(Dataset entries)
>>

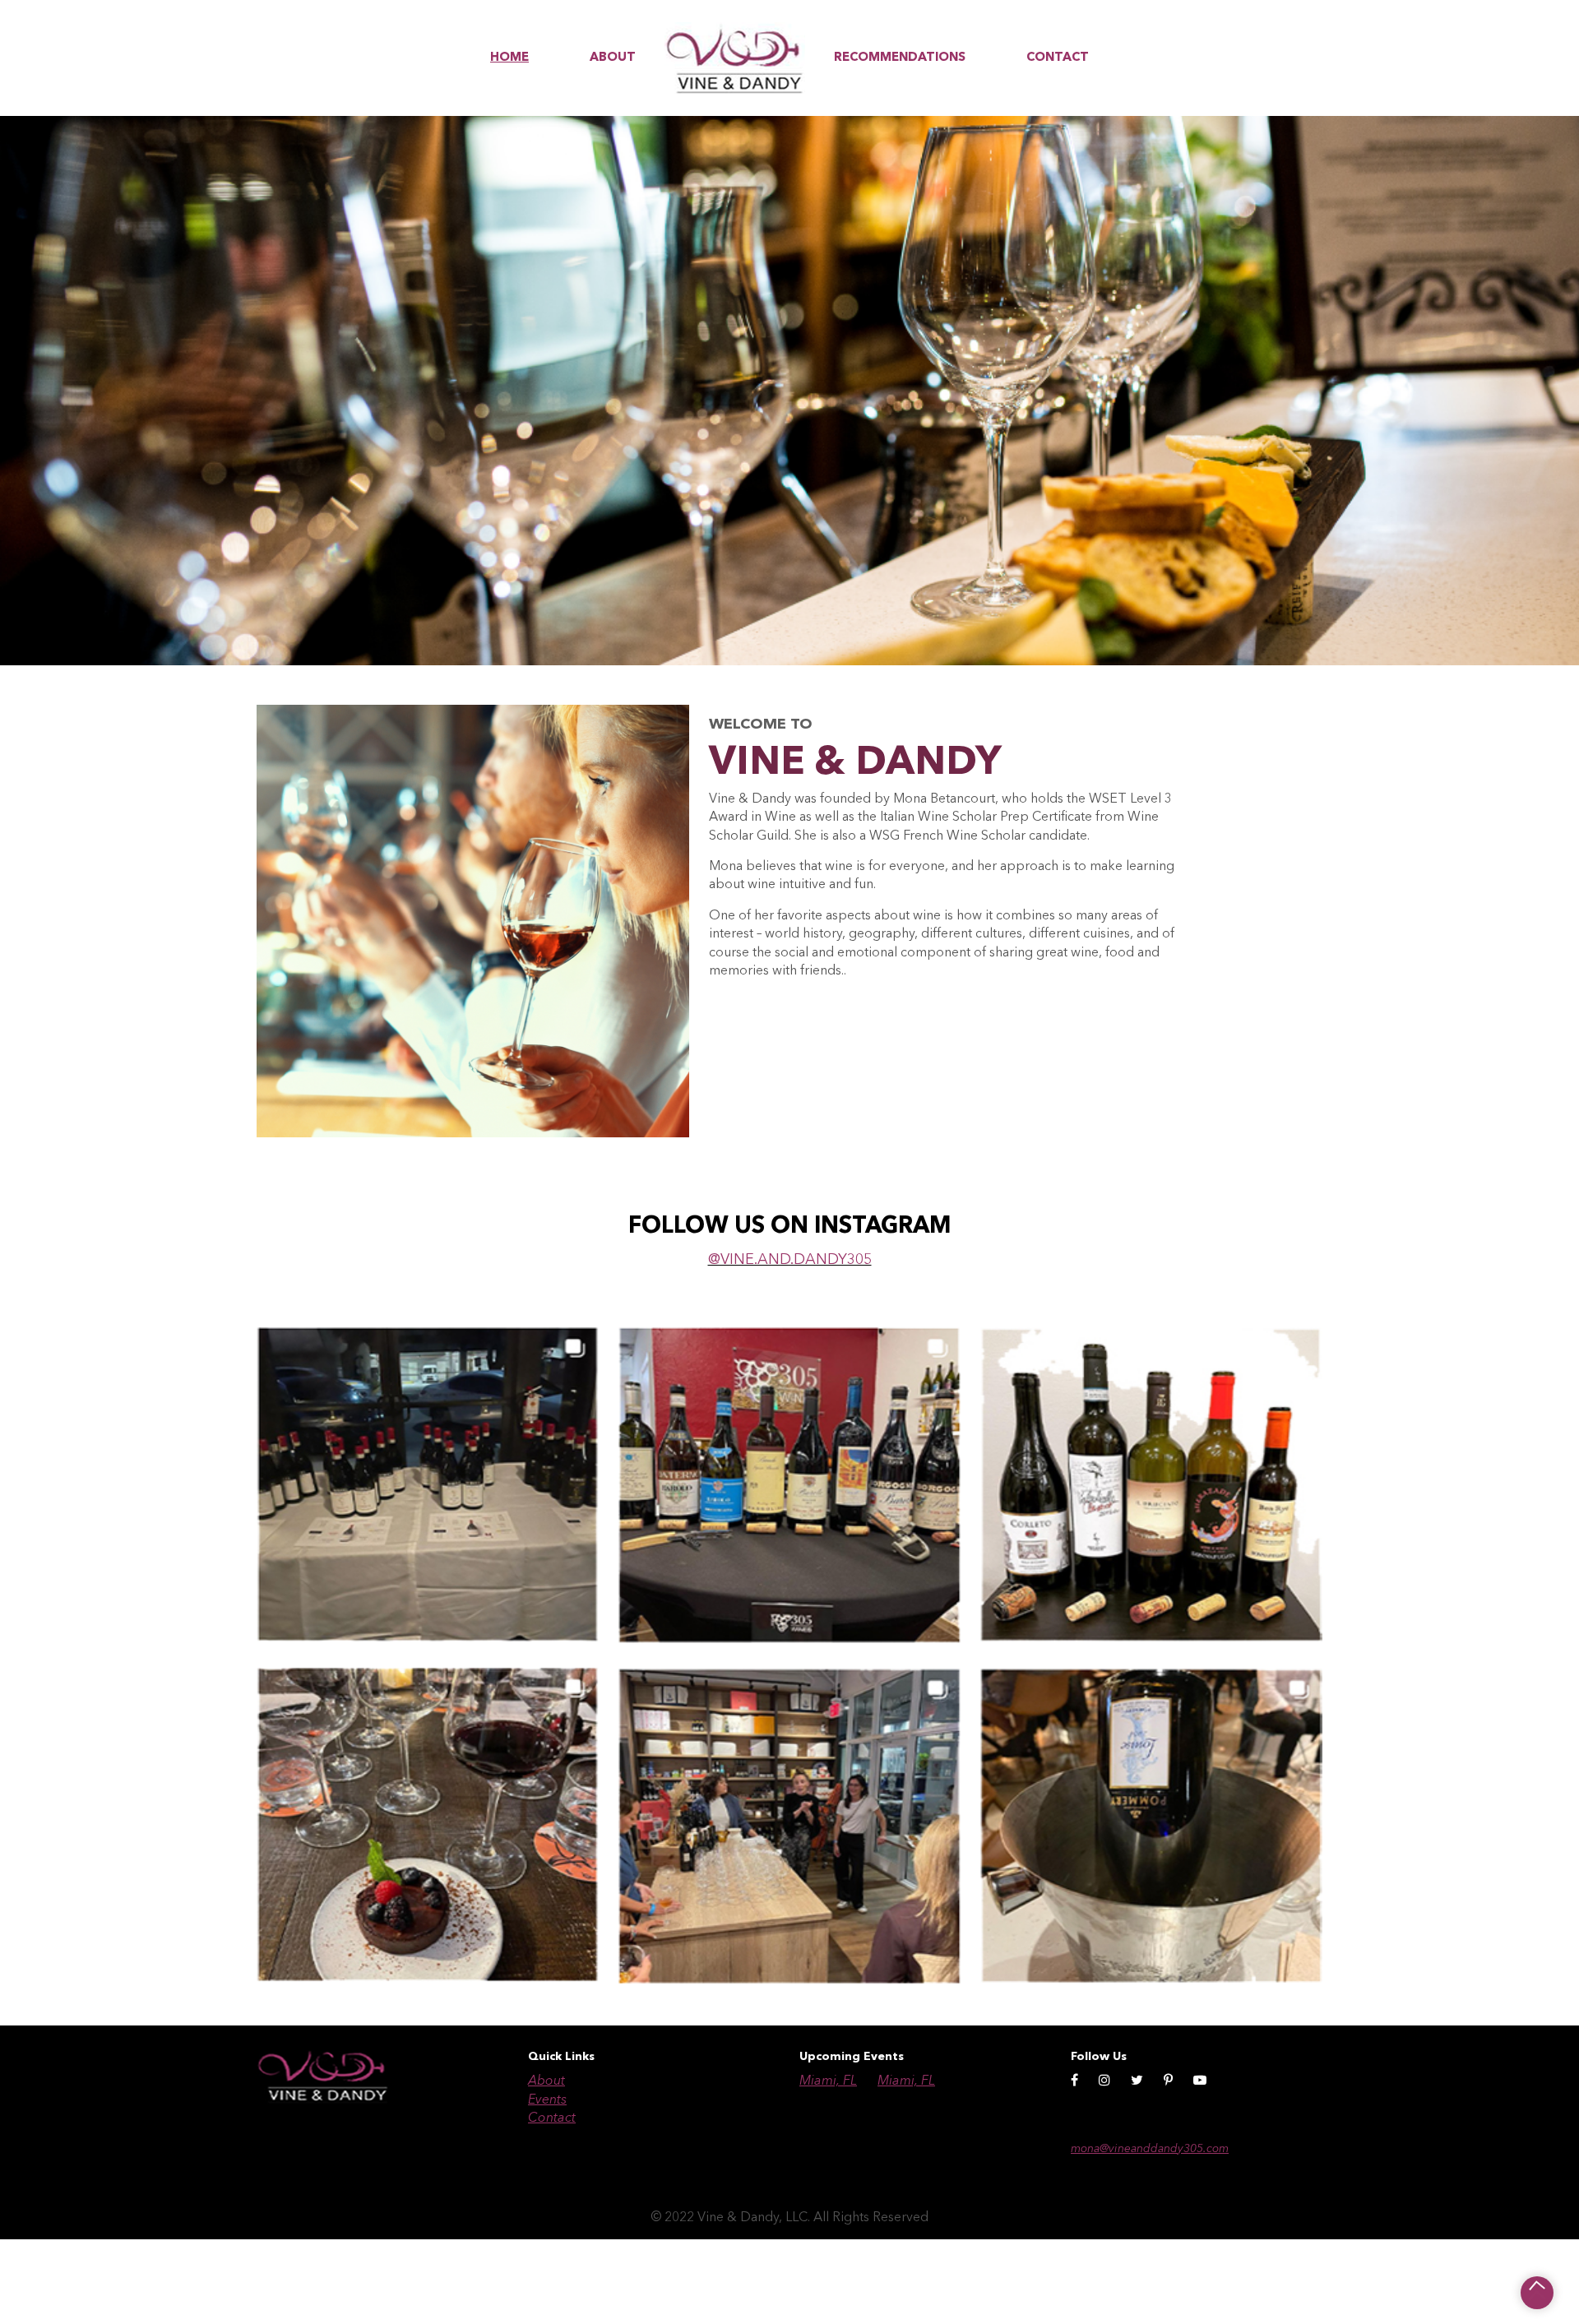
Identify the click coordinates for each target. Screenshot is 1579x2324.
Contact (1057, 58)
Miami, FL (828, 2081)
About (613, 58)
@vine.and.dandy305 (790, 1259)
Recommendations (899, 58)
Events (547, 2100)
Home (509, 58)
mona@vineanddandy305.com (1150, 2149)
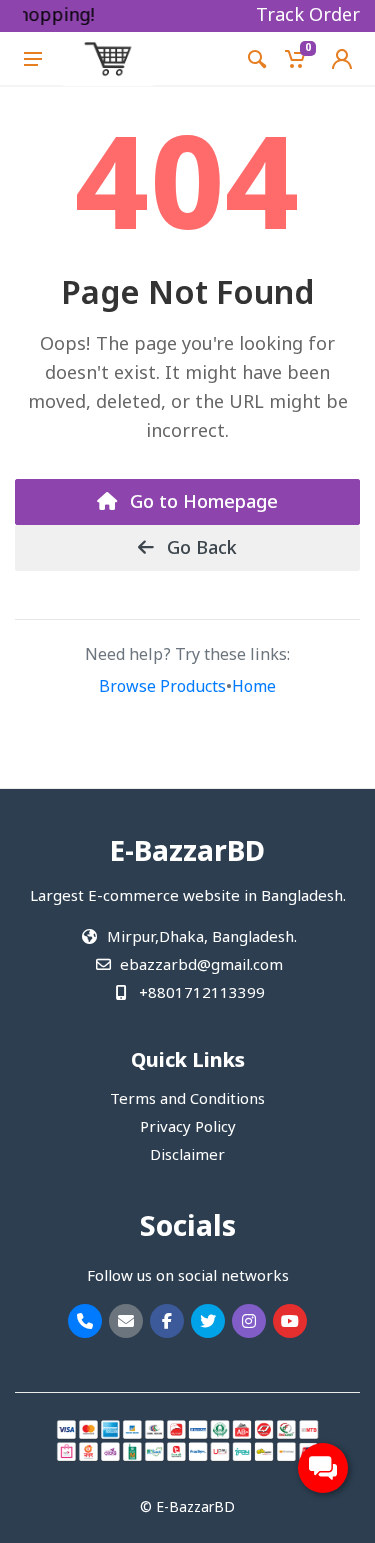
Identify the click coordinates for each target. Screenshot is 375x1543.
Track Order (308, 16)
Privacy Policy (188, 1128)
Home (254, 688)
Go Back (199, 549)
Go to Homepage (201, 503)
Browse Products (162, 688)
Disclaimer (187, 1156)
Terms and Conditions (187, 1100)
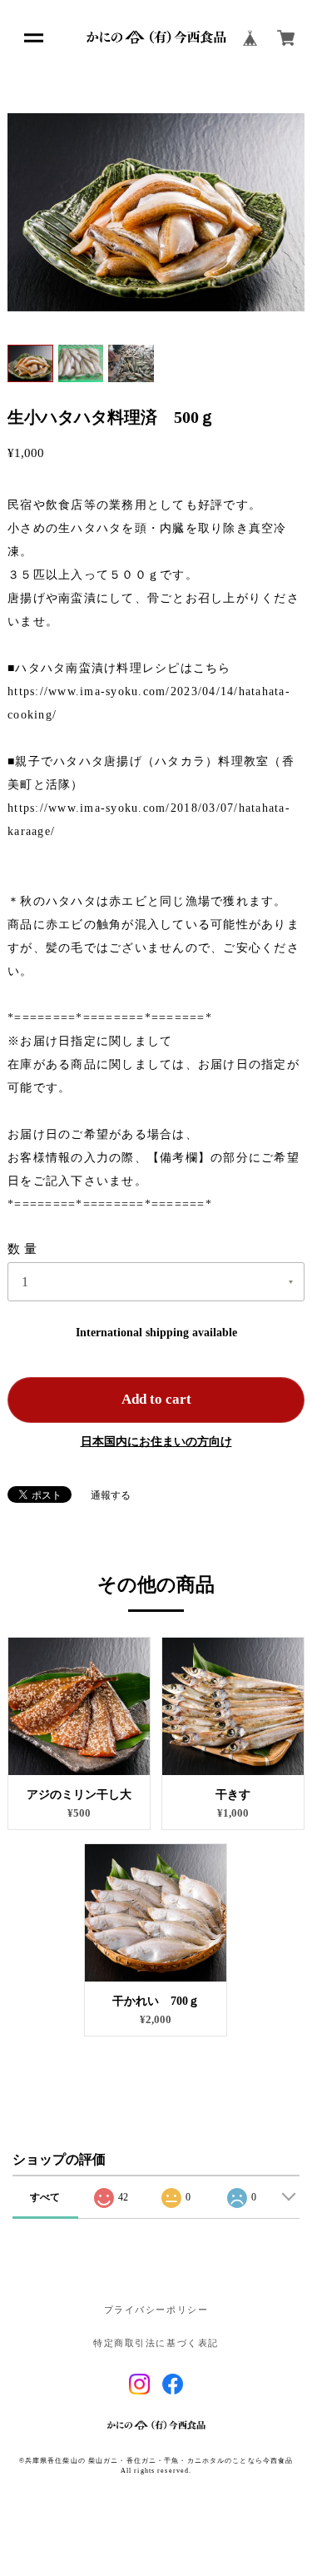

<<

Quote the data above in full and without alteration; skip the pictures.

Output below>
Identify the click coordinates for each target. Screenshot is 1579x2324.
Contact (1057, 58)
Miami, FL (828, 2081)
About (613, 58)
@vine.and.dandy305 (790, 1259)
Recommendations (899, 58)
Events (547, 2100)
Home (509, 58)
mona@vineanddandy305.com (1150, 2149)
Identify the click coordinates for each target. Screenshot is 375x1543.
Track Order (308, 16)
Privacy Policy (188, 1128)
Home (254, 688)
Go Back (199, 549)
Go to Homepage (201, 503)
Browse Products (162, 688)
Disclaimer (187, 1156)
Terms and Conditions (187, 1100)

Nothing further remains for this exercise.